Relentlessrose · 17/03/2022 17:51

If it's been going on for years how old was your DS when it started Shock

Relentlessrose · 17/03/2022 17:55

When I left an abusive relationship (not to our kids, just to me) my kids were sad (eldest especially) because they weren't allowed to see dad. Occasionally I still get sad faces when talking about not seeing him, etc. But you know what? They are so Much happier and are healing from trauma. It's taken years, but we are all healing. I didn't realise how much they were effected. If I had stayed I never would have had the opportunity to see clearly the effect my ex behaviour had on our kids. I am grateful every day that we don't live in a home filled with fear.

Gonnagetgoing · 17/03/2022 17:55

Your husband is a nasty bully and this will happen again. Your husband behaved in a beyond unreasonable way towards your DS and in front of your DD.

I’d have to chuck him out and divorce him.

It’d be slightly different (but still bad) if he hit your DS but he took it one step further with the violence and now he won’t even apologise. He’ll probably apologise when he sees what is at risk for him here.

Watchkeys · 17/03/2022 18:03

@Constressa

I kind of want to tell him I’ve called the police as a wake up call. I don’t want any of this to be happening. Here’s the thing, kids are actually ok (which shows how they’ve been desensitised to this sort of thing). Telling dh to stay away will really upset dd.

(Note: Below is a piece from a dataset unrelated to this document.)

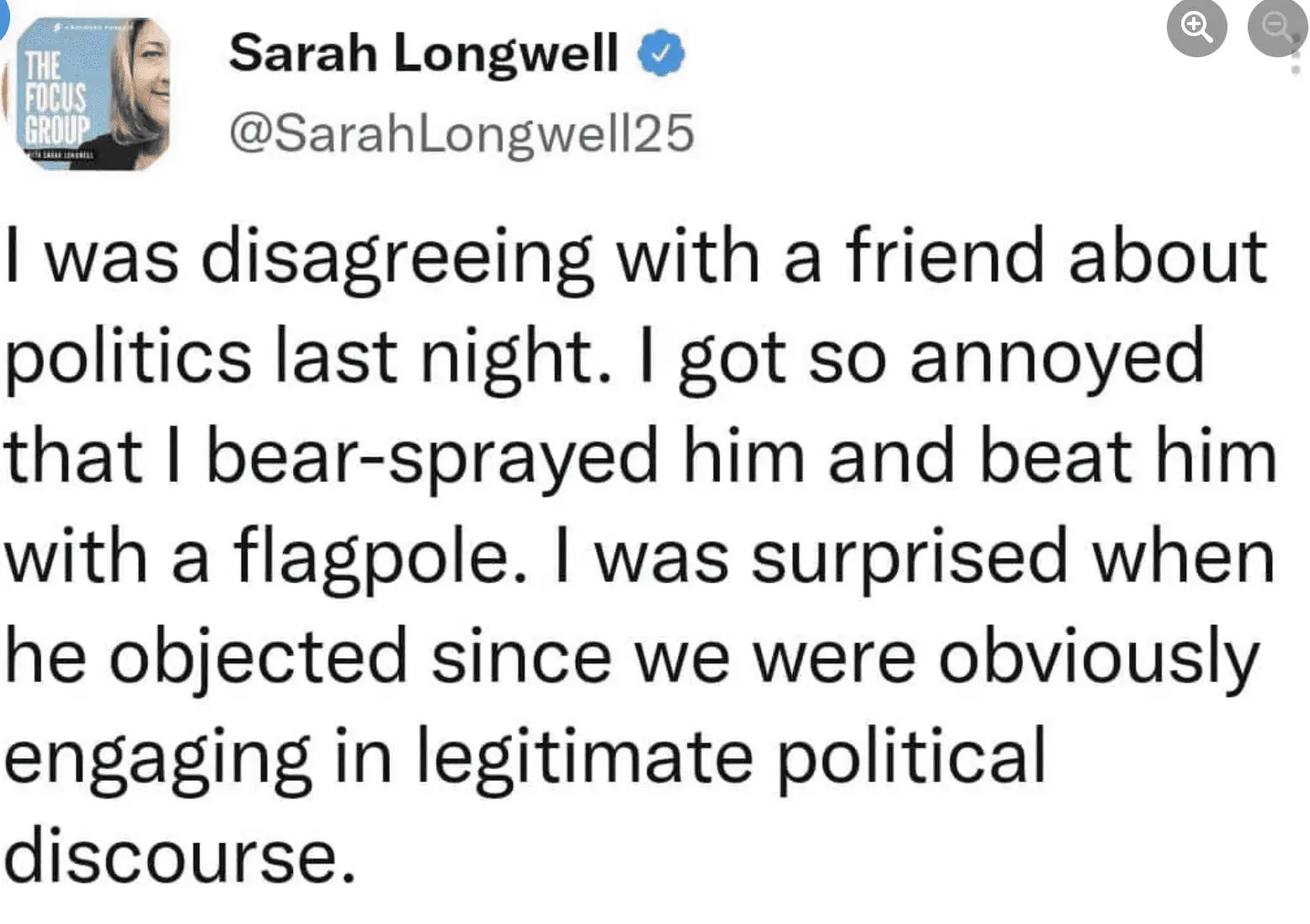
Task: Click the zoom in magnifier icon
Action: (x=1196, y=28)
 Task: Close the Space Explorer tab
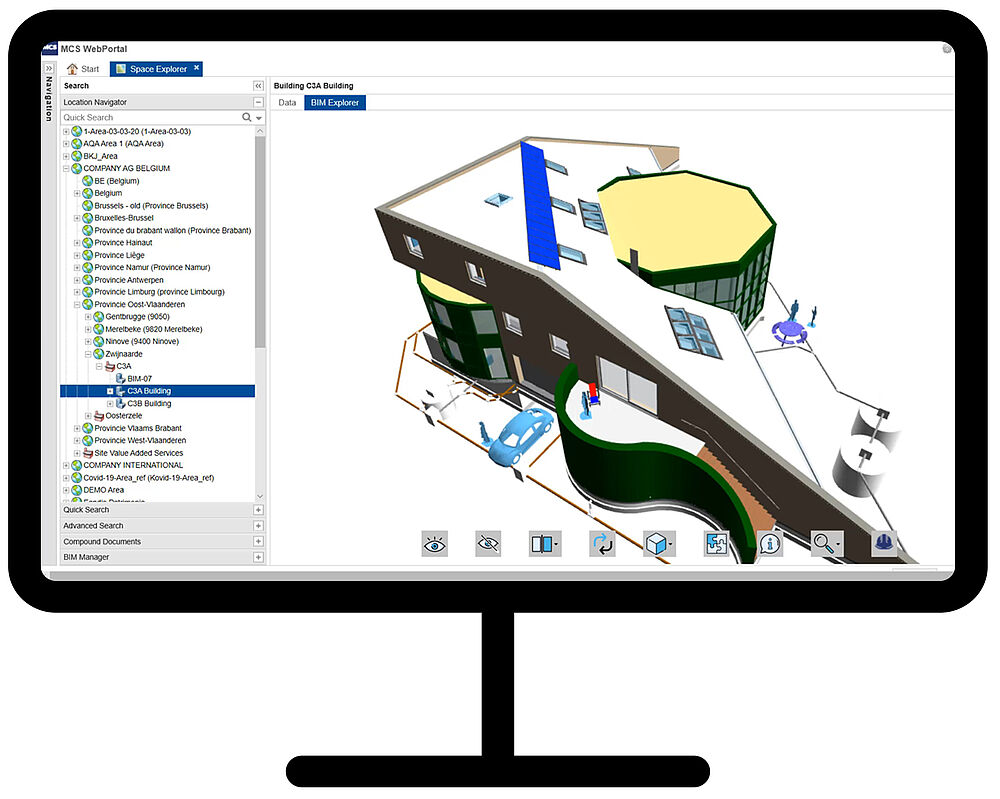[x=197, y=68]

So wish I could just let this blow over like I have so many times before but I know that gets riskier and riskier every time you do it.
If you're hoping a wake up call, provided by you, will stop him, then you're taking responsibility for his abuse. YOU ARE NOT IN CHARGE OF HIM. YOU ARE NOT RESPONSIBLE FOR HIS BEHAVIOUR.

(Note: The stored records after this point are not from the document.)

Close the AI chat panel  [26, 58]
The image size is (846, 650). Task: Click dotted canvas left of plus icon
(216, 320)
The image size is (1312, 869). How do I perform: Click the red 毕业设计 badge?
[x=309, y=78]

You can't stop him. If you could, you would have. It's not a puzzle for you to find the right answer to. It's your son, getting strangled, and you hoping the strangler might turn nice.

Leave! You and your children are in danger. You're sitting on the sofa whilst the house burns down around you, deliberating about how to put the fire out. Just run. You're in immediate danger and so are your kids.

WonderfulYou · 17/03/2022 18:05

OP saying the victims would be sad if her and the child abuser broke up shows that she hasn’t educated herself at all on the damage inflicted on her kids, trauma responses, nothing.

Exactly.

OP they think kind of behaviour is normal because you allow it and stay.

If you break up they’ll know it’s their ‘fault’ and feel tremendous guilt over it.

They’re probably also scared if this is how the behaviour is when things are ‘good’ what the hell would it be like if you say you’re breaking up with him.

This is not normal behaviour.
It’s not normal for two adults to act like this, let alone an adult and child.

Stop lying to yourself that the DCs will be ‘sad’ if you break up - they won’t and you know they won’t.

Time to stop putting yourself first and think about what’s best for your kids.

RedRoseRay · 17/03/2022 18:09

Please don’t give him another chance to strangle your son. The only way to stop him is to end your relationship and cut him out of your family. He’s not sorry. He’d do it again. Next time he might kill him. I’m not being over dramatic. It’s a real possibility. Don’t discuss it with him. You’re wasting your breath. He’ll never change. Your number one priority is protecting your children. Please be completely open and honest with the police.

Constressa · 17/03/2022 18:13

How do I educate myself on trauma responses? Where is a good place to start?

OP posts:
Thevengabusiscoming · 17/03/2022 18:17

You ring the police and never let your children near that bastard again. What would you have done if he did that to you or a stranger. It’s domestic abuse and not right

pog100 · 17/03/2022 18:24

I hate the bullying way these threads go. FGS help a woman struggling in need, with support not with bullying!

WonderfulYou · 17/03/2022 18:26

How do I educate myself on trauma responses? Where is a good place to start?

Start by reading your OP again and think if you truly believe that your DCs are happy because we can all tell you they absolutely are not.

I might not be a perfect parent but I would never allow my children to be in this environment.

You can’t do anything whilst you are still living together.
You need to separate and show your DCs that you are on their side and will protect them.